Docs home: https://docs.x.ai/
API reference: https://docs.x.ai/api
- Chat completions: https://docs.x.ai/docs/api-reference#chat-completions
Model index (IDs, context windows, modalities, pricing): https://docs.x.ai/docs/models
Pricing: https://docs.x.ai/docs/models#models-and-pricing
Changelog / model lifecycle: https://docs.x.ai/docs/release-notes
Status page: https://status.x.ai/

Gotchas worth verifying live before relying on them:

Grok model IDs change quickly (e.g. grok-4, grok-4-fast, grok-code-fast-1). Confirm the exact ID is still listed on the models page before committing.
The OpenAI-compatible endpoint may not support every OpenAI parameter — check the API reference if a feature behaves differently.

Forums & status (use when docs disagree with reality)

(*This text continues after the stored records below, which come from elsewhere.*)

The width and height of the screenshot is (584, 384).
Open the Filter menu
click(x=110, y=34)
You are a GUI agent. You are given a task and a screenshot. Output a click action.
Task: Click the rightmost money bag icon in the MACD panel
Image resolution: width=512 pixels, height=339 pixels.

When a model returns unexpected errors, or you suspect a deprecation/rename, check these BEFORE assuming the bug is in our code:

OpenAI status: https://status.openai.com/
OpenAI developer forum: https://community.openai.com/c/api/7
Gemini forum: https://discuss.ai.google.dev/c/gemini-api/4
Google AI status: https://status.cloud.google.com/
xAI status: https://status.x.ai/

How to use in this repo

Before changing a model ID: open the provider's model index, confirm the new ID exists and its GA/Preview status, then update raw values in SettingsConfiguration.swift, TranscriptionModels.swift, or AppConstants.swift. Keep or add a comment pointing at the doc URL you used.
Before answering "does model X support Y?": WebFetch the per-model or guide page, quote the exact wording, and link the URL in your response.
Verify with the live API, not just the docs. Docs lag behind retirements and silent renames. Use the test scripts in scripts/:
- scripts/test-gemini-models.sh
- scripts/test-openai-models.sh
- scripts/test-grok-models.sh They read keys from .env at the repo root (mode 600, gitignored). Each script tests three buckets: current (must 200), legacy (Gemini/Grok: must still serve via redirect; OpenAI: must 404 to confirm retirement), and candidate (exploratory). Add a model to the right bucket whenever you make an enum change so future runs catch regressions.
Watch for silent redirects. xAI redirects retired slugs to current ones with HTTP 200 but a different model field in the response. The Grok test script (scripts/test-grok-models.sh) compares response.model vs requested model — if they differ, it prints "redirected → X". When you see a redirect, the enum case is dead weight: remove it and add a migrateLegacyPromptRawValue mapping.
After code changes: rebuild and restart via bash scripts/rebuild-and-restart.sh (per the always-applied rule in .cursor/rules/index.mdc).
If one provider's script fails uniformly, diagnose credentials first. When every line for that provider shares the same HTTP code (e.g. all Gemini 400), run one probe curl and read error.message before blaming model IDs. Common Gemini cases: API key expired / API_KEY_INVALID (renew in AI Studio, update .env) vs per-model 404 (retired slug — see deprecations). Report OpenAI, Grok, and Gemini pass/fail separately so the user does not think all providers failed.

Anti-patterns

Don't answer model-capability questions from memory alone — recall is unreliable for fast-moving model details.
Don't propagate stale assumptions from old code comments without re-checking the doc.
Don't conflate Gemini API (ai.google.dev) with Vertex AI (cloud.google.com/vertex-ai) — they document different model surfaces.
Don't trust unofficial mirrors (third-party API doc sites) over the provider's own pages.